**Problem description:**
In this exercise, copy exactly the lines from the one that contains "Open the POPULARITY&MORALE link" through the end of the entries below; pictures are not copied.

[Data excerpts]

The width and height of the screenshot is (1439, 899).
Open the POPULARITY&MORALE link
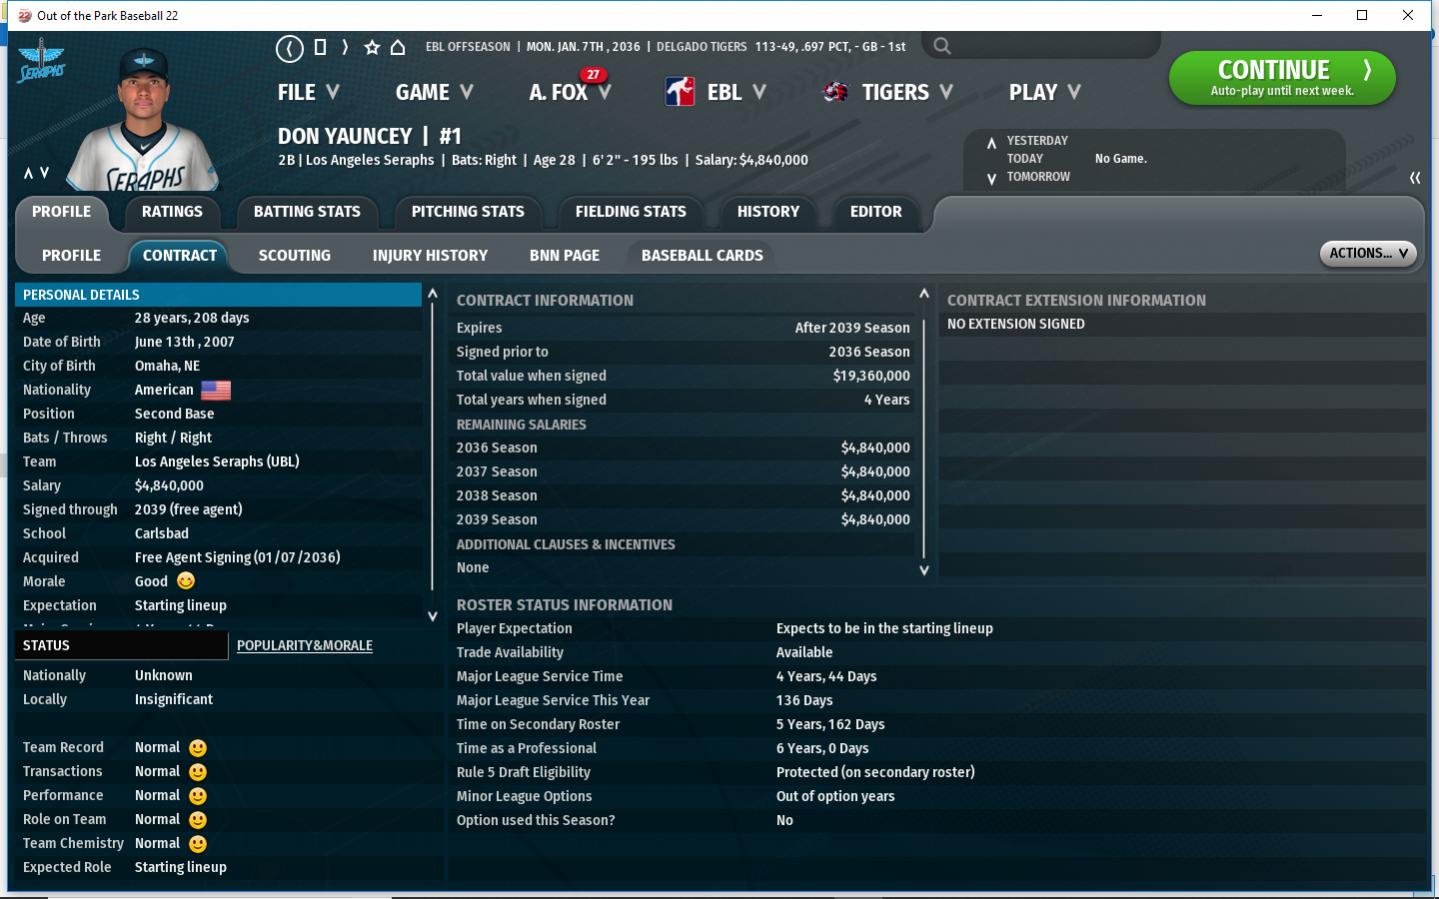tap(304, 646)
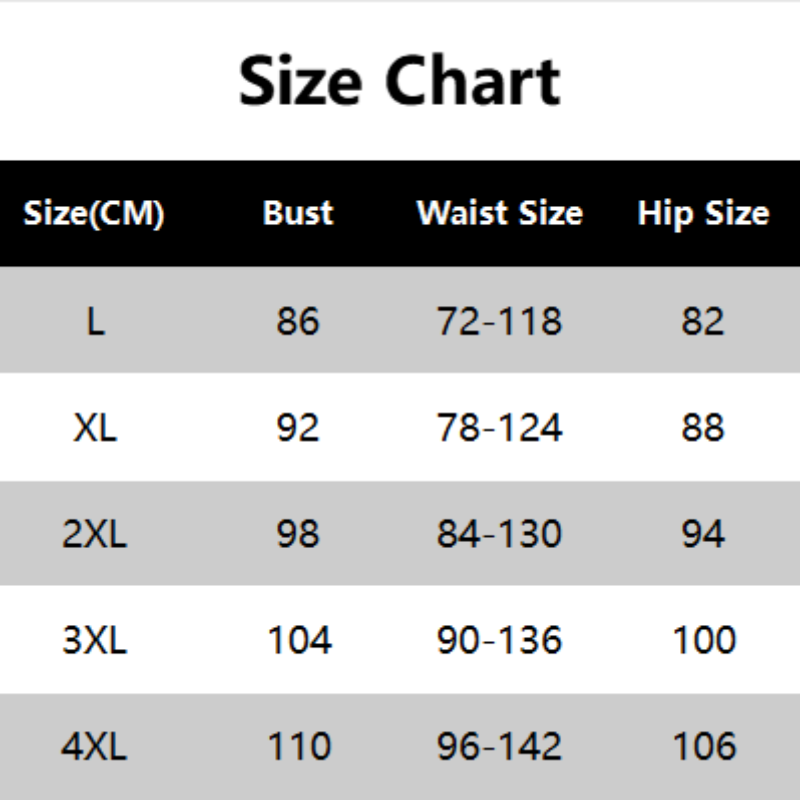The height and width of the screenshot is (800, 800).
Task: Select the Bust column header
Action: 298,213
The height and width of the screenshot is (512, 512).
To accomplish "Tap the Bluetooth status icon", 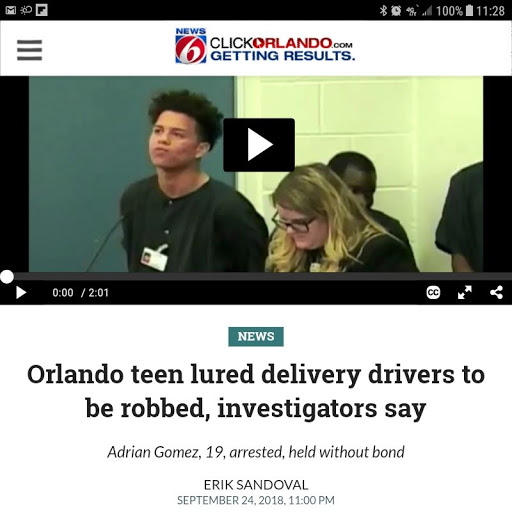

**Answer section:**
Open the POPULARITY&MORALE link
tap(304, 646)
The height and width of the screenshot is (800, 800).
Task: Select the Bust column header
Action: 298,213
The height and width of the screenshot is (512, 512).
To accomplish "Tap the Bluetooth status icon", 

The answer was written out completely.